The Birmingham Safety Advisory Group, including police, deemed the fixture high-risk due to previous unrest.
A police report wrongly referenced a non-existent match with West Ham, Mahmood told the House of Commons following a report into the issue.
After initially denying the use of artificial intelligence, Guildford, in a letter to MPs, has now admitted the error was caused by false information gleaned from Microsoft Copilot, an AI tool.

Mahmood, MP for Birmingham Ladywood, said she did not have the power to sack Guildford but “she was sure” Simon Foster, West Midlands Police and Crime Commissioner, would “make the right decision.”
This is the first time in 20 years that a Home Secretary has made a public statement declaring they had lost confidence in a police chief, she added.

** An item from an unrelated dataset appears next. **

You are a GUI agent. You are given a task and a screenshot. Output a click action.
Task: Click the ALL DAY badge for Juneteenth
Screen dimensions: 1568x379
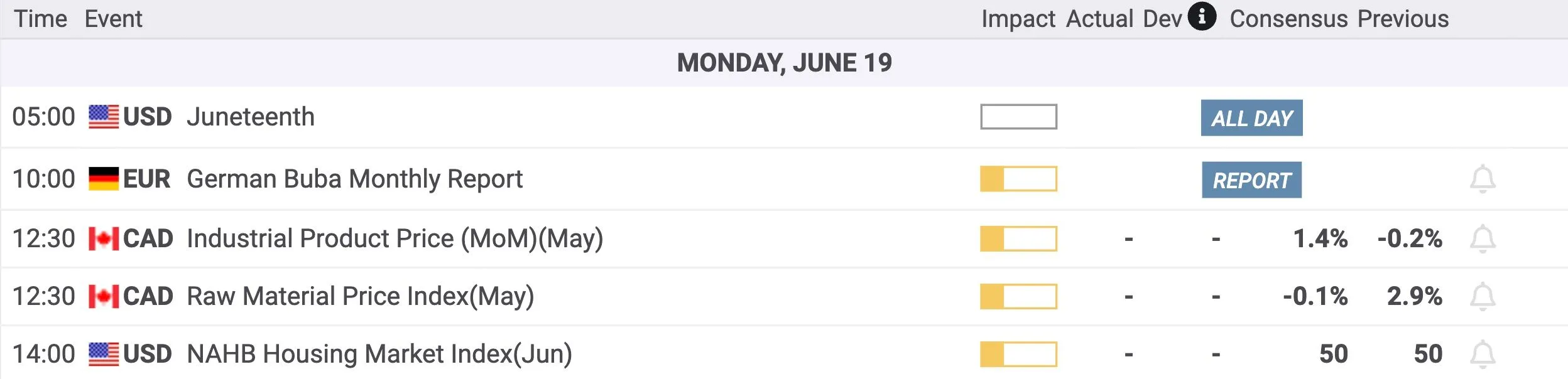click(1251, 118)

Chris Philp, Shadow Home Secretary, responding to Mahmood’s statement to the House of Commons, said law enforcement had “capitulated to the Islamist mob” choosing to believe “a pack of lies” about the Israeli fans.
Philp called repeatedly for Guildford to be sacked.
West Midlands Police have been contacted for comment.
View from LACE Partners: ‘Accountability sits with the human who uses AI’
Martin Colyer, Director of Digital & AI at HR consultancy LACE Partners, said: “This isn’t a failure of technology, it’s a failure of education and ineffective governance. No matter how advanced AI becomes, it does not understand context, consequence or trust in the way people do. Humans should still be the final arbitrator of common sense.
“Organisations are now experimenting faster than they are educating. The real risk here is reputational, and as we’re seeing, potentially career-ending. In regulated environments, you don’t get to say ‘the AI said so.’ Accountability still sits with the human who chooses to rely on it.
“If organisations don’t invest now in AI literacy, governance and decision-making skills, we’ll keep seeing these missteps, each one further eroding public trust. Clear guardrails are essential to define when AI can be used, how outputs are validated and who remains accountable. AI must align with ethics, regulation, usability and data quality and be sustainable over the long term.”